**BUTIR TUGAS:** Lanjutkan teks tanya jawab tentang panggilan “mama” bagi istri dan zhihar di bawah ini, dimulai tepat setelah kalimat terakhirnya.

**TEKS SUMBER:**
++++++
TANYA: Apakah panggilan ‘Mama’ untuk istri termasuk zhihar?
JAWAB: Dikutip dari rumahfiqih.com, zhihar adalah menyerupakan bagian tubuh istri dengan bagian tubuh ibu kandung sendiri, dengan niat untuk mengharamkan.
Dengan menggunakan ta’rif ini, maka panggilan “mama” kepada istri sendiri tidak termasuk ke dalam kategori zhihar yang dimaksud. Karena tidak ada unsur penyerupaan. Kata “mama” sendiri merupakan panggilan yang lazim digunakan oleh kebanyakan masyarakat, terutama di kalangan bangsa kita.
Sebenarnya panggilan ini merupakan bentuk peminjaman sapaan dari seorang anak kepada ibunya. Kalau suami memang istrinya dengan panggilan “mama”, sebenarnya dia sedang membahasakan atau mengajarkan kepada anak tentang sapaan kepada ibunya.
Memang ada baiknya bila antara suami dan istri tidak saling memanggil dengan panggilan “mama” atau “papa.” Namun dengan panggilan yang lebih tepat yang tidak bisa ditafsirkan menjadi makna yang lainnya. Sebab panggilan seperti ini hanya dikenal pada komunitas tertentu saja, belum tentu pada komunitas lain panggilan seperti ini bisa dipahami dengan mudah.
++++++
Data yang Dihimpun
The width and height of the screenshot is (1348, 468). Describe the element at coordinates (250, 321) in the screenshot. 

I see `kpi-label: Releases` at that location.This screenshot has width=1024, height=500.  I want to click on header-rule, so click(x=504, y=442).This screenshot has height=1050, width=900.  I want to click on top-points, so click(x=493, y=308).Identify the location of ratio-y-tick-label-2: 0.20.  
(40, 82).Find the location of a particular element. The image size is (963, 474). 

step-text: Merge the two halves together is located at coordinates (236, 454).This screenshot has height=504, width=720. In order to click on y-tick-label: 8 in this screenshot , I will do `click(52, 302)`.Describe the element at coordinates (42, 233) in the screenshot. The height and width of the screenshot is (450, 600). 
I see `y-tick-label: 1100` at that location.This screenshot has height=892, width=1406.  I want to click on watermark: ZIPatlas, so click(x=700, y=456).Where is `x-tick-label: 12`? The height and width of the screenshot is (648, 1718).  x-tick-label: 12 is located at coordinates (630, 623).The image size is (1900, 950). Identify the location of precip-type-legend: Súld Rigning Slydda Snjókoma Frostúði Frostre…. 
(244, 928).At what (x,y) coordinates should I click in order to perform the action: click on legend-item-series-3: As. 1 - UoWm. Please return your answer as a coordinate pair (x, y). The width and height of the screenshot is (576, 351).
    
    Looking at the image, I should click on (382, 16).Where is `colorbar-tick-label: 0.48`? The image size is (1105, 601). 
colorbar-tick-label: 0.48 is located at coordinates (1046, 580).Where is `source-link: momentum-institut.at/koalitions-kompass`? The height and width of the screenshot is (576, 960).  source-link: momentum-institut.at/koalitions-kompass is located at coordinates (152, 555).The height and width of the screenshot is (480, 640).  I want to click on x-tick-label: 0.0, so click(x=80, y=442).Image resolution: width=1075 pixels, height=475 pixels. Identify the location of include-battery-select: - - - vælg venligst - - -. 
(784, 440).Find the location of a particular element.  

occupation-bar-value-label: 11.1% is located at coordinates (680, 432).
++++++
**JAWABAN LATIHAN:**
Dalam banyak riwayat, Rasulullah SAW memang tidak pernah memanggil istrinya dengan panggilan semacam mama atau ibu atau yang sejenisnya. Beliau memanggil sang istri, sayyidatina Aisyah ra. dengan panggilan yang sangat khas, yaitu ‘Humaira’. Sebuah sebutan sayang yang mengandung makna mesra. Sehingga memang tidak terjadi salah kaprah dan salah tafsir dari orang lain.
Panggilan langsung pada nama suami atau istri sebenarnya diperbolehkan. Atau kalau masih ingin dengan membahasakan kepada anak, maka bolehlah memanggil istri dengan panggilan “mama” atau “ibu” sebagai kun-yah, namun harus dengan menyebut nama anaknya. Bila nama anak mereka Muhammad, bolehlah suami memanggil istrinya dengan panggilan “ibu Muhammad”, atau “ummu Muhammad”, atau “mama Muhammad.”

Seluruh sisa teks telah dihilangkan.